(Stored items)
------------------------------------------------------------
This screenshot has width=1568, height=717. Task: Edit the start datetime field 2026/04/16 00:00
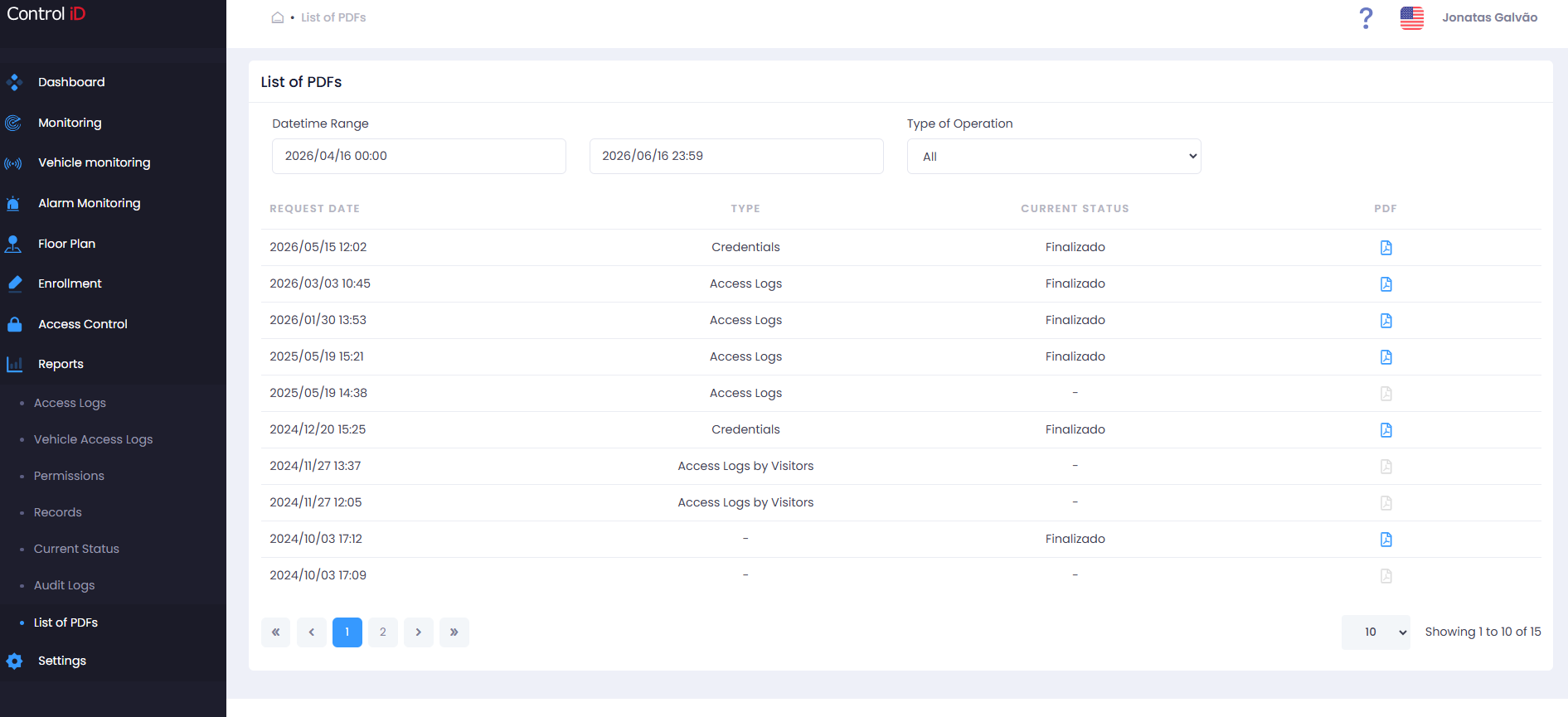tap(419, 156)
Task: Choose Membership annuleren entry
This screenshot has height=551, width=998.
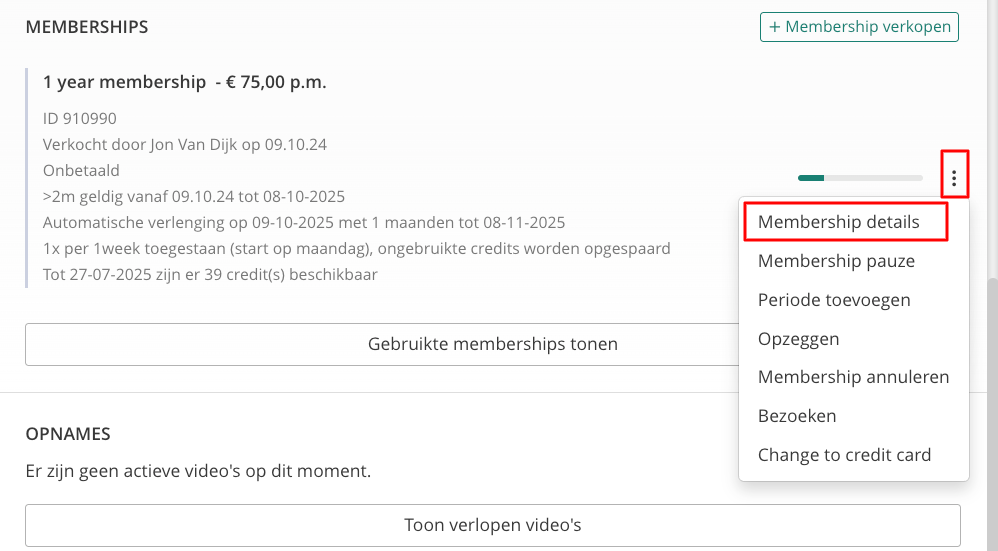Action: (853, 377)

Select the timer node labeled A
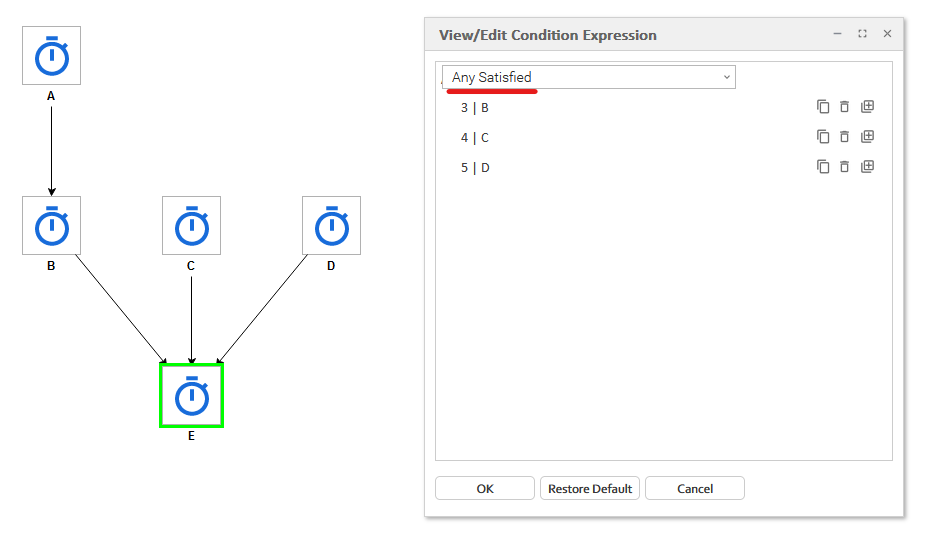point(52,56)
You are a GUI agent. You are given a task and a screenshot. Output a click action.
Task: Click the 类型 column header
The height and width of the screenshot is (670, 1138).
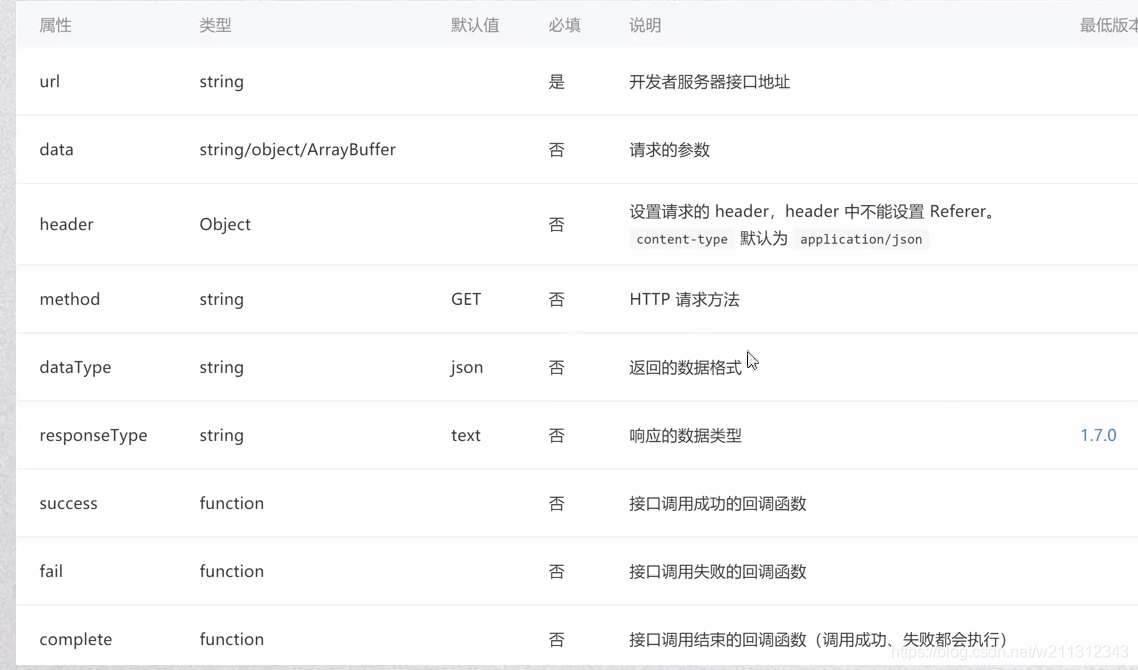[215, 25]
------------------------------------------------------------
Exercise directions
When you copy the records above, keep every word exact and drop the pictures.

Exercise solution
This screenshot has width=1568, height=717. Task: Edit the start datetime field 2026/04/16 00:00
tap(419, 156)
Task: Choose Membership annuleren entry
This screenshot has height=551, width=998.
Action: (853, 377)

Select the timer node labeled A
point(52,56)
You are a GUI agent. You are given a task and a screenshot. Output a click action.
Task: Click the 类型 column header
The height and width of the screenshot is (670, 1138).
[215, 25]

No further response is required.